The horses really didn't want to go back in for the ride home. 

Have to really pay attention to the stall sizes. If the trailer is narrow, need longer length for longer (less angled) stalls. If the trailer is wide, like 8' the length can be shorted. 

Many folks use a 3 horse for only 2 horses...and a 2 horse for only one.


----------



## ACinATX (Sep 12, 2018)

It's a 3-horse. And it does seem heavy. It's all steel. One thing I really wanted in a trailer was all steel. So I guess I'm willing to deal with the weight.

I appreciate your comment about your horses and what they fit in. I've got a 14'2, 14'3, and maybe about 15'1 or 15'2.


----------



## AnitaAnne (Oct 31, 2010)

ACinATX said:


> It's a 3-horse. And it does seem heavy. It's all steel. One thing I really wanted in a trailer was all steel. So I guess I'm willing to deal with the weight.
> 
> I appreciate your comment about your horses and what they fit in. I've got a 14'2, 14'3, and maybe about 15'1 or 15'2.


Depends on their length more than height really, my boy is short and luckily loads in anything. Having his rear right there was scary. I didn't/couldn't tie him up. 

Just make sure you have a big truck to haul it!


----------



## ACinATX (Sep 12, 2018)

We hauled the three of them once in the barn owner's three-horse slant. They all fit fine. I think I will measure hers and compare it to the measurements of this one. Maybe that will also help me figure it out.

I'll email the dealership and ask about the weight.

Thanks!


----------



## AnitaAnne (Oct 31, 2010)

Oh forgot something, the axles are only 3500lbs each. So watch your weight. 

Horses 3 @ 1000 ave = 3000 lbs, + 500 or so in tack = 3500lbs. 

If the trailer weighs 3500 lbs you are at max capacity and axles could break before they should. Know of someone with a Sundowner straight load axle broke after 3 yrs. She sold it and up sized the next one to 5K lbs


----------



## ACinATX (Sep 12, 2018)

Any other opinions? Is it just too small? That's my main concern right now, although I am also, per @AnitaAnne now worried a little about the weight vs axle strength. I'm waiting to hear back from the dealer.


----------



## SwissMiss (Aug 1, 2014)

I have a 2h Dakota.

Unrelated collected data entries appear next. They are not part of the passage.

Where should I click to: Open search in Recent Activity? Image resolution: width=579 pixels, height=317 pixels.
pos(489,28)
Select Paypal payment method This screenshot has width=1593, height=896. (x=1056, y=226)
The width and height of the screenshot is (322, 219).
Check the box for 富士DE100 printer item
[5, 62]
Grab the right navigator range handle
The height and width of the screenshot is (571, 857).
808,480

Like the red one here DAKOTA - CM Trailers
Not sure about the dimensions- I never bothered to measure.

Full steel, no mats on the side, but mats on the floor put the trailer weight considerably below 3,000 lbs.

It used to belong to a riding school, and the Draft Cross (a bit over 15h, and pretty substantial) was comfortably hauled in the front stall. Sometimes 2 ponies would go in the back stall.

It is a basic little trailer without any bells and whistles. Even though, I have to say, the tack area is pretty generous (as @AnitaAnne can attest, I have A LOT of stuff in there!). So depending on what you need, this may fit the bill. Mine is from 2012 and has never seen a roof in his whole life. Heat and humidity have taken their toll on the paint and there is some surface rust. I figure it will need some TLC soon.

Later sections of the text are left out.